> PROVIDED DATA
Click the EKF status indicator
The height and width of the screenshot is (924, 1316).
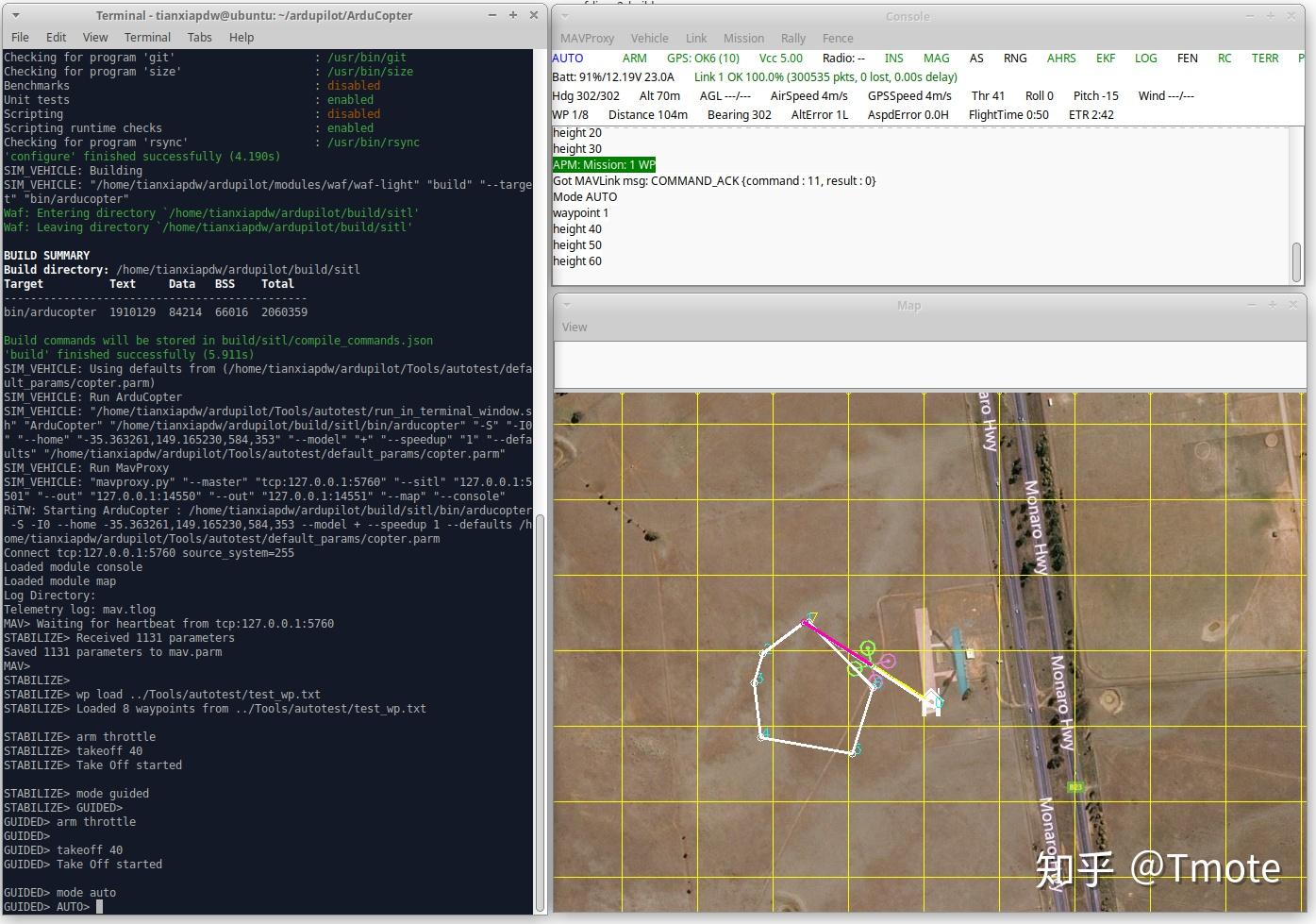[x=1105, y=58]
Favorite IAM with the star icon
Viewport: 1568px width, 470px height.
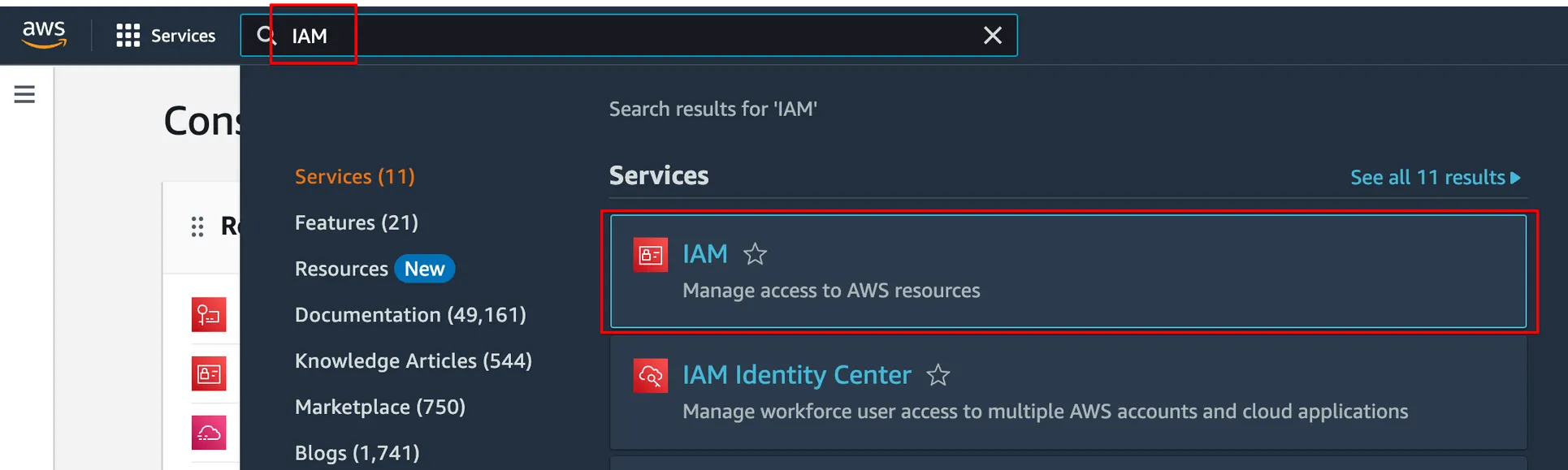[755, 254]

> WHAT TO DO
With the images left out, set down each record exactly as it appears.

> WRITTEN ANSWER
Click the EKF status indicator
The height and width of the screenshot is (924, 1316).
[x=1105, y=58]
Favorite IAM with the star icon
Viewport: 1568px width, 470px height.
[755, 254]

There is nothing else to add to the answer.